La coppia ha effettuato un acquisto rivolto ai più piccoli: medicinali, salviettine umidificate, pannolini e termometri. «Da parte mia e da parte di Ultra abbiamo deciso di fare un acquisto per loro e abbiamo comprato medicinali, abbiamo comprato salviettine, abbiamo comprato pannolini, abbiamo comprato termometri per i bambini», ha spiegato Artiles nel video.
L'influencer ha sottolineato che il suo legame con la comunità venezuelana è stato il principale motore della sua decisione. «Gran parte della mia comunità è venezuelana, il venticinque percento di chi mi supporta è venezuelano, così dicono le mie statistiche sia di Instagram che di TikTok, e come posso non sostenerli e sentirmi parte di voi visto che state attraversando un momento molto difficile?», ha affermato.
Como madre di Marlon, un bambino di tre anni con sindrome di Down, Artiles ha riconosciuto che le immagini dei minori colpiti l'hanno colpita in modo particolare. «Voi sapete che io sono mamma e mi sta colpendo moltissimo, ogni volta che vedo un video con un bambino la situazione che si sta vivendo in Venezuela è davvero grave», ha detto.
Le donazioni sono state consegnate nel magazzino di Global Empowerment Mission (GEM), situato al 1850 NW 84th Ave #100, Doral, FL 33126, che funge da centro logistico principale per la risposta umanitaria dal sud della Florida. L'organizzazione ha impegnato 35 milioni di dollari in aiuti e collabora con partner locali per inviare forniture direttamente a Caracas.
Artiles ha anche colto l'occasione del video per orientare coloro che desiderano unirsi. Ha chiarito che il centro non accetta più vestiti, scarpe né acqua, articoli di cui c'è già abbastanza. «Ciò di cui c'è bisogno: torce, corde, attrezzi e medicinali», ha precisato, aggiungendo che anche i pannolini e le salviette per bambini sono benvenuti.
I terremoti che hanno colpito il Venezuela il 24 giugno sono stati due sismi consecutivi di magnitudo 7.2 e 7.5, con epicentri a San Felipe (Yaracuy) e Yumare/Montalbán (Carabobo), separati da appena 39 secondi. Il bilancio al termine di mercoledì era di almeno 1.943 morti e oltre 10.000 feriti, mentre l'ONU stimava fino a 50.000 persone scomparse sotto le macerie.

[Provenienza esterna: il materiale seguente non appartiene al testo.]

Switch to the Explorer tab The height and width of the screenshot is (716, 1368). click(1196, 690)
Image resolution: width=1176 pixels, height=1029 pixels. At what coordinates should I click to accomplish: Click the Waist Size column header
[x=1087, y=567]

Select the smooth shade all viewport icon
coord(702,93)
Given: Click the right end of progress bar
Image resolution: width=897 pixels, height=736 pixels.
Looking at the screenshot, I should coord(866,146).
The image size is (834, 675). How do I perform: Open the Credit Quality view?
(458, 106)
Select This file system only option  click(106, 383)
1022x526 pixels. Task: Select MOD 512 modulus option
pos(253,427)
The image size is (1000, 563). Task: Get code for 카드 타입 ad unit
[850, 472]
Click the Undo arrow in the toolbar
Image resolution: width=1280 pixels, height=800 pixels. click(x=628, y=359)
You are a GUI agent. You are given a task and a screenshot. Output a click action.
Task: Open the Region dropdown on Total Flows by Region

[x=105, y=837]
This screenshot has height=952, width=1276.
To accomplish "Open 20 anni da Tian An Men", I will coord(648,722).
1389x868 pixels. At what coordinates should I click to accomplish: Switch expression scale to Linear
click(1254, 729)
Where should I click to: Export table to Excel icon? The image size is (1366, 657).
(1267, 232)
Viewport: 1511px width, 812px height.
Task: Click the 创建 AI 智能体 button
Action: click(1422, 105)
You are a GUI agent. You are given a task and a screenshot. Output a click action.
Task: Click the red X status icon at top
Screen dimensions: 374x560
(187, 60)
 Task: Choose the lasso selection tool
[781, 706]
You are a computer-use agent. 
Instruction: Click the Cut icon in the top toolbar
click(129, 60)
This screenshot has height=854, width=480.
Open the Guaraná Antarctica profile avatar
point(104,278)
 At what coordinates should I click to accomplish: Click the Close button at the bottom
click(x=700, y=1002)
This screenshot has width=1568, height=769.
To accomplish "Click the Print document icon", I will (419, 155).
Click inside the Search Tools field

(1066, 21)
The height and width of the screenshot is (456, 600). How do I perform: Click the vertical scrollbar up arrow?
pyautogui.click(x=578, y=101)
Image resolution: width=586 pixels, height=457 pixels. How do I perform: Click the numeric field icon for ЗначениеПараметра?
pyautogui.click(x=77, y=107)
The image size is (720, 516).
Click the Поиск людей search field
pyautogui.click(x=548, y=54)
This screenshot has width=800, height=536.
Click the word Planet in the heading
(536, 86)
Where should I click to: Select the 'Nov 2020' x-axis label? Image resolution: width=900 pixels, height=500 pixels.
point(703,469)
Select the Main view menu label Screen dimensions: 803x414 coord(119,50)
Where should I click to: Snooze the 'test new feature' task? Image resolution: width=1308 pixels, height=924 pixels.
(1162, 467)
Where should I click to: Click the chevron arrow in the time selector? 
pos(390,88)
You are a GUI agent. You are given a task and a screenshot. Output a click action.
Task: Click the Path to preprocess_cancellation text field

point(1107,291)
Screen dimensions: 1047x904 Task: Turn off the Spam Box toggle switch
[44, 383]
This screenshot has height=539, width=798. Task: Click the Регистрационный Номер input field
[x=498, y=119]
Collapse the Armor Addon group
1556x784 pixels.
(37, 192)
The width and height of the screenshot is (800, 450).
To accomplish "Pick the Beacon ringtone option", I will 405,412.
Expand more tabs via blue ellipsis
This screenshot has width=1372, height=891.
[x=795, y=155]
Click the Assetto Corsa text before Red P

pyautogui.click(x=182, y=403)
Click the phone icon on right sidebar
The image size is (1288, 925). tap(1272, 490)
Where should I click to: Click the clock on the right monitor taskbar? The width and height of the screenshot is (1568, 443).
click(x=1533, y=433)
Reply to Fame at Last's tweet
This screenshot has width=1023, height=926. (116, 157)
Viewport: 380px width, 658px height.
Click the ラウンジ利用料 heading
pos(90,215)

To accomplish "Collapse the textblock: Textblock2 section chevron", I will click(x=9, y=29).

I danni materiali sono stimati in 6.700 milioni di dollari, pari al 6% del PIL venezuelano. La NASA ha riportato quasi 59.000 edifici distrutti o danneggiati, e oltre 6,76 milioni di persone sono state colpite dal disastro.
Doral, città dove si trova il punto di donazione, ha oltre il 30% di residenti di origine venezuelana, il che l'ha resa epicentro della risposta solidale dagli Stati Uniti. Il centro di GEM operava dal 26 giugno e riceveva donazioni fino al 3 luglio.
Artiles ha chiuso il suo messaggio con parole dirette alla comunità che l'ha sempre sostenuta: «Grazie Venezuela per il supporto che mi hai sempre dato, e io sono qui per voi, a sostinarvi come sempre».